Ask for help about class variable scope (Re: Why doesn't a dictionary work in classes?)

Thu Dec 27 17:21:15 EST 2018

On Fri, Dec 28, 2018 at 8:47 AM eryk sun <eryksun at gmail.com> wrote:
>
> On 12/27/18, Chris Angelico <rosuav at gmail.com> wrote:
> >
> > Class scope is special, and a generator expression within that class
> > scope is special too. There have been proposals to make these kinds of
> > things less special, but the most important thing to remember is that
> > when you create a generator expression, it is actually a function.
> > Remember that a function inside a class statement becomes a method,
> > and that inside the method, you have to use "self.X" rather than just
> > "X" to reference class attributes. That's what's happening here.
>
> A generator expression is implemented internally as a generator
> function that takes an iterator as its only parameter (named ".0") and
> gets called immediately to get a generator object. There's some inline
> bytecode in the defining scope that sets this up.
>
> A generator object has iterator methods (__iter__, __next__) and
> close, send, and throw methods. Its code and execution state in
> CPython uses a code object and a frame object:

A generator expression is an expression that creates and then calls a
function to create a generator object. This is exactly the same as any
other generator function being called to create a generator object.
Yes, the generator function and the generator object are very
different beasts, and yes, they're both called "a generator", and yes,
this is confusing. But it's the same whether it's a genexp or an
explicit function.

> Unlike a function object, a generator object is not a descriptor (i.e.
> it has no __get__ method) that could in principle be bound as either a
> class or instance method. Anyway, since the class doesn't exist yet,
> trying to bind and call a method at this point can't work.
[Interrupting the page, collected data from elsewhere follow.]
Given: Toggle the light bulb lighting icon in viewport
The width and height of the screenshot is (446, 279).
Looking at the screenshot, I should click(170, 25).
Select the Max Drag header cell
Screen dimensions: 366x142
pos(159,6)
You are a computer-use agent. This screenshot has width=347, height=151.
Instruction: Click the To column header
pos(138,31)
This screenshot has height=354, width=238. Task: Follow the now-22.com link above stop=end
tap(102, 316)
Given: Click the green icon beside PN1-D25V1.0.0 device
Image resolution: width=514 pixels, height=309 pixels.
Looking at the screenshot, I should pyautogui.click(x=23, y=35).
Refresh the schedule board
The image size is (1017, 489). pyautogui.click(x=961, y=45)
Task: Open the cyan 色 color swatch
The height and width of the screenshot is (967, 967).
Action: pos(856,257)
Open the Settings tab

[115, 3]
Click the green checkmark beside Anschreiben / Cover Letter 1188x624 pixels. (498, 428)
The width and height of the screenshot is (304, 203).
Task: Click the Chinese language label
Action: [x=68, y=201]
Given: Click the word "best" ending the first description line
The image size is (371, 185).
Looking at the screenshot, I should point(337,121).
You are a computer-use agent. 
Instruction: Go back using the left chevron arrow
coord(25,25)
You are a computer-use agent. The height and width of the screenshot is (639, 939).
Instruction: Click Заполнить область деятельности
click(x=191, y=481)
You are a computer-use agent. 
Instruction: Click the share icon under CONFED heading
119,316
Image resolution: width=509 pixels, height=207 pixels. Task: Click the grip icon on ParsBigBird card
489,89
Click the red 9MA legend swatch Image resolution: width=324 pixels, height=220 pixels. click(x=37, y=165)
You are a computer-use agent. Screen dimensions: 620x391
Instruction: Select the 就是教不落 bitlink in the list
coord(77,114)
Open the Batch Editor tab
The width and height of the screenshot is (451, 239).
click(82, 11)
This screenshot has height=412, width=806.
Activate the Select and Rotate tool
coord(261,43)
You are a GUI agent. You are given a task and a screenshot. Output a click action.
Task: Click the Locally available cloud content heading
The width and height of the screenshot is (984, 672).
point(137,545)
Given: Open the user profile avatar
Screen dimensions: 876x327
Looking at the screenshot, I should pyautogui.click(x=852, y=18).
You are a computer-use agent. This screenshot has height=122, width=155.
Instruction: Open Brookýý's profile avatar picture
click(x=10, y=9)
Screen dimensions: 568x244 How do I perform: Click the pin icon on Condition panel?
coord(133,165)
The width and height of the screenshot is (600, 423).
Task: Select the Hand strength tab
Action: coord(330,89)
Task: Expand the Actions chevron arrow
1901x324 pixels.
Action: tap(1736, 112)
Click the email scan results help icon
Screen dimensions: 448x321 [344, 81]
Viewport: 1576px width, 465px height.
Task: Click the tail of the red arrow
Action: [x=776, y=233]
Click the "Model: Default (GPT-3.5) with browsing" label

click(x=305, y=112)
This is correct. A genexp created at class scope would be
approximately equivalent to a generator function called as "Foo.f()"
not as "Foo().f()" - called on the class, not an instance of it.

> This is straying off topic, but note that a consequence of late
> binding is that super() can be broken by rebinding __class__:
>
>     class C:
>         def f(self):
>             nonlocal __class__
>             __class__ = None
>             super()
>
>     >>> C().f()
>     Traceback (most recent call last):
>       File "<stdin>", line 1, in <module>
>       File "<stdin>", line 5, in f
>     RuntimeError: super(): __class__ is not a type (NoneType)
>
> It's not a bug or design flaw; just an example of code shooting itself
> in the foot by stepping on an informally reserved dunder name.

Technically only the no-arg form of super() can be broken that way,
because it's actually a bit of magic syntax that becomes
"super(__class__, self)", except that it doesn't actually use "self"
but "whatever the first argument to this function is". You can break
it in an even simpler way:

>>> class C:
...     def f():
...         super()
...
>>> C.f()
Traceback (most recent call last):
  File "<stdin>", line 1, in <module>
  File "<stdin>", line 3, in f
RuntimeError: super(): no arguments

"But Mum, I thought you said you wanted NO ARGUMENTS while you were out...."

ChrisA